A Smiling Philosophy (Santayana)

Here is one more system of philosophy.  If the reader is tempted to smile, I can assure him that I smile with him, and that my system…differs widely in spirit and pretensions from what usually goes by that name.  In the first place, my system is not mine, nor new.  I am merely attempting to express for the reader the principles to which he appeals when he smiles.  There are convictions in the depth of his soul, beneath all his overt parrot beliefs, on which I would build our friendship.  I have a great respect for orthodoxy; not for those orthodoxies which prevail in particular schools or nations, and which vary from age to age, but for a certain shrewd orthodoxy which the sentiment and practice of laymen maintain everywhere.  I think that common sense, in a rough and dogged way, is technically sounder than the special schools of philosophy, each of which squints and overlooks half the facts and half the difficulties in its eagerness to find in some detail the key to the whole.  I am animated by distrust of all high guesses, and by sympathy with the old prejudices and workaday opinions of mankind:  they are ill expressed, but they are well grounded.  What novelty my version of things may possess is meant simply to obviate occasions for sophistry by giving everyday beliefs a more accurate and circumspect form.  I do not pretend to place myself at the heart of the universe nor at its origin, nor to draw its periphery.  I would lay siege to the truth only as animal exploration and fancy may do so, first from one quarter and then another, expecting the reality to be not simpler than my experience of it, but far more extensive and complex.  I stand in philosophy exactly where I stand in daily life;  I should not be honest otherwise.  I accept the same miraculous witnesses, bow to the same obvious facts, make conjectures no less instinctively, and admit the same encircling ignorance.
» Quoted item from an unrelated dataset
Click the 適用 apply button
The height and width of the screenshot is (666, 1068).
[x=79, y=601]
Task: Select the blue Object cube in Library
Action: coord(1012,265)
I can still remember the profound jolt this passage was to me during my sophomore year of college.  I had somehow embarked on a course of Santayana reading, and even found a professor to aid me (Troy Organ, blessed man!).  I promptly memorized the passage, and although I have forgotten much of it over the years, its brilliant pastiche of Luther’s “Here I stand.  I can do no other”—“I stand in philosophy exactly where I stand in daily life;  I should not be honest otherwise”–I have never forgotten.  (Indeed, one of the singular moments of my recent life is connected with it.  I was standing outside the Harvard Faculty Club, talking with Sean Kelly, and I quoted the line.  It struck my ear strangely, I guess because I realized I was likely standing where Santayana himself had sometimes stood.)  I still don’t know what I make of the contents of the book this passage prefaces–Scepticism and Animal Faith–but I have tried to think in creative fidelity to the passage.  Anyway, the passage bore itself in on me as a compendium of some recent themes on the blog.